Most people know that melatonin is the hormone of sleep, but it's produced in your body in response to sun exposure during the day. After a couple of hours of darkness at night, it gets released into your bloodstream and induces sleep. 

Melatonin is not only responsible for sleep quality but is also a potent antioxidant, anti-cancer, and anti-inflammatory molecule. 

Exposure to artificial light at night robs you of melatonin's healing benefits.

 

What can you do to overcome?

  • BLOCK ARTIFICIAL LIGHT AT NIGHT: Wearing blue light-blocking glasses after sunset mimics the drop in blue light that occurs in nature.
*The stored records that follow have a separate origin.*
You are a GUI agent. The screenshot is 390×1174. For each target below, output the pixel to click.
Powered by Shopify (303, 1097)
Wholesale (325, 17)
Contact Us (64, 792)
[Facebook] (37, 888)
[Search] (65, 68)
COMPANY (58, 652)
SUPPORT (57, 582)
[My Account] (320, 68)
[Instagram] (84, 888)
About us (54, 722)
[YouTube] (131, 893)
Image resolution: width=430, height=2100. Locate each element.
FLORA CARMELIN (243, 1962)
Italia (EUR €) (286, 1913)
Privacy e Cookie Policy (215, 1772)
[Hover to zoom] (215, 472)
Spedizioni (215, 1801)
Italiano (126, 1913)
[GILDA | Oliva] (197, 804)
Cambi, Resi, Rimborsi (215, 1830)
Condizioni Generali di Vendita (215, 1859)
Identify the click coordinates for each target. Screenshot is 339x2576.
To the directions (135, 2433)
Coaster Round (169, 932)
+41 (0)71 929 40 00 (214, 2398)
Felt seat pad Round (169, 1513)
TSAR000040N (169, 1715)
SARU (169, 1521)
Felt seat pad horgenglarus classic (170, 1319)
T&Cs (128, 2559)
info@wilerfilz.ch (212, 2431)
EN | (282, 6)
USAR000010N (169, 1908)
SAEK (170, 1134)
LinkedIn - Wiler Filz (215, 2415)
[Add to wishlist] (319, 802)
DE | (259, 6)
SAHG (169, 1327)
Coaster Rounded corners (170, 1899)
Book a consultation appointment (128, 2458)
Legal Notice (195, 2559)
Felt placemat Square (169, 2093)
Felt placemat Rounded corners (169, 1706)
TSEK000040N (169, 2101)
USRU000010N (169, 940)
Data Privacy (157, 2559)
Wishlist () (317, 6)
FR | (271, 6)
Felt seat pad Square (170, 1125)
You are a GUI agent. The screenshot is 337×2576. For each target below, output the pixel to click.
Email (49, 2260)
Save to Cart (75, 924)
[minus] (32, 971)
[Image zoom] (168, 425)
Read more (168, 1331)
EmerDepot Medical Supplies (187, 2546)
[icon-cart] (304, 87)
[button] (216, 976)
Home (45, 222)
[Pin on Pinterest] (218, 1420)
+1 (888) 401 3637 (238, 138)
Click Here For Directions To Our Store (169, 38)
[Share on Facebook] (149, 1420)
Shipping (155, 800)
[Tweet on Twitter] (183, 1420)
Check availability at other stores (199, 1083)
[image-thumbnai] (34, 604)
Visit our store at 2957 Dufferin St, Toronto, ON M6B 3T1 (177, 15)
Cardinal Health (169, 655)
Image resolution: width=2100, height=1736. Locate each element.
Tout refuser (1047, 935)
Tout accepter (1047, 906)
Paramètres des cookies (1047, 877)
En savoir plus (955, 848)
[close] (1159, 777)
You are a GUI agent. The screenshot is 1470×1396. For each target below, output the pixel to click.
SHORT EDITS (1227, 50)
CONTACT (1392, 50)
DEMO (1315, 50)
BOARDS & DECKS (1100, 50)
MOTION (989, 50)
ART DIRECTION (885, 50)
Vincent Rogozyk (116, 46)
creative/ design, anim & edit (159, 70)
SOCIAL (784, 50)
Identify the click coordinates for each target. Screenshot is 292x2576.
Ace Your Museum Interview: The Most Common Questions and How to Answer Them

This ensures that your body's circadian rhythm is maintained and allows your cells to function optimally. 
  • EAT WITH THE SUN: The best way to preserve leptin and insulin sensitivity and optimal levels of cortisol and melatonin is to eat when the sun is out, expose yourself to sunlight during the day and wear blue light-blocking glasses after sunset. 
Your body will be able to assess the amount of energy available at any moment, and you'll be able to burn excess fat instead of constantly fueling yourself with sugar to keep up with your day. 

You'll be able to sleep deeply and get the necessary rest for the next day. 

Diet and exercise are still important in a healthy lifestyle, but our light environment needs to be optimized to thrive.